DATA SECTION:
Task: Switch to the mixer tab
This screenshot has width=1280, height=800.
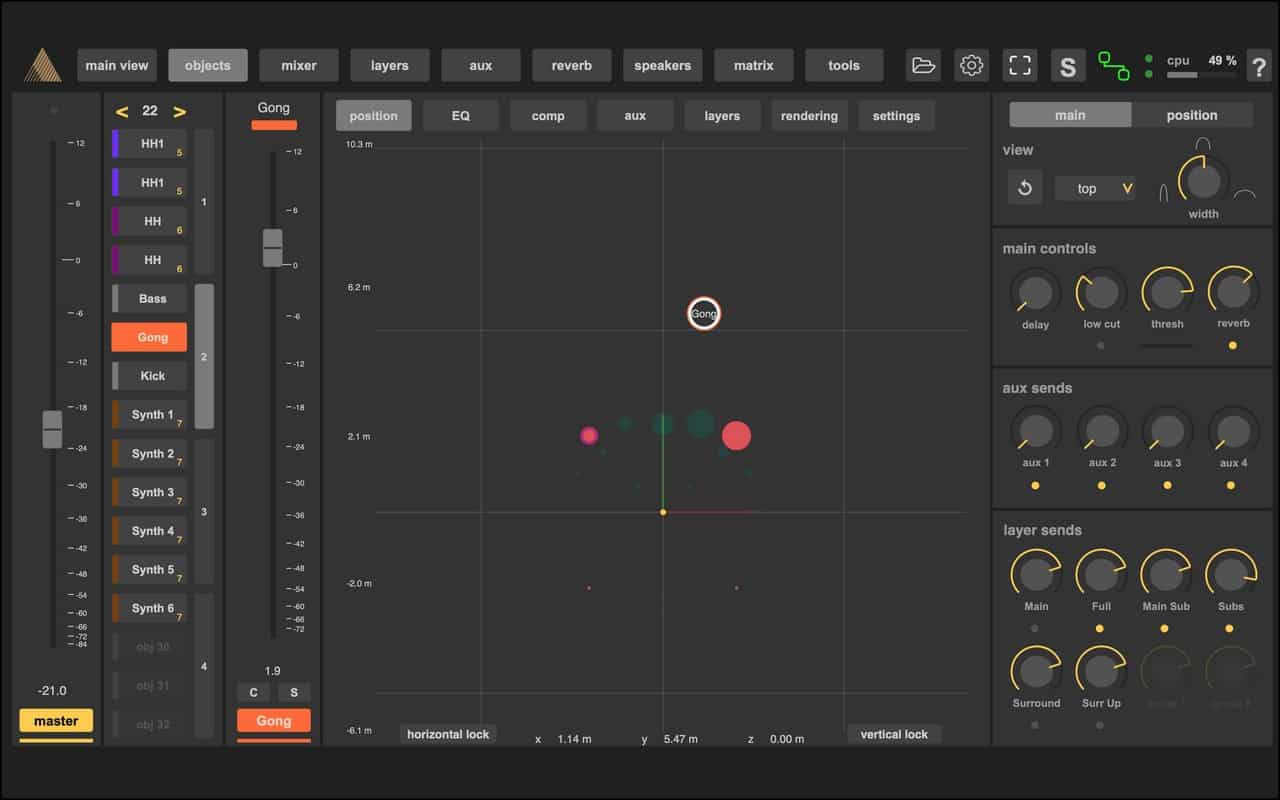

==

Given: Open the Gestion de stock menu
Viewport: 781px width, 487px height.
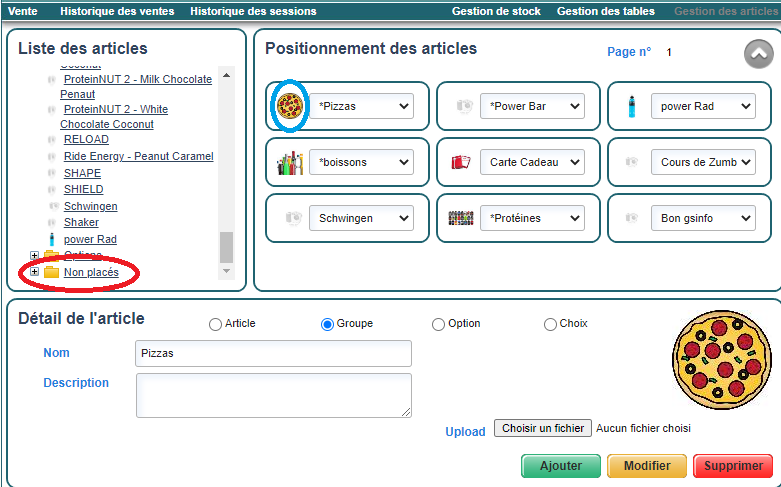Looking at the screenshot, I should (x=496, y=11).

PROBLEM DETAILS: Of all the entries above, output exactly the lines between the one holding "Task: Switch to the mixer tab" and the one holding "This screenshot has width=1280, height=800.", inclusive.

REPLY TO THE TASK:
Task: Switch to the mixer tab
This screenshot has width=1280, height=800.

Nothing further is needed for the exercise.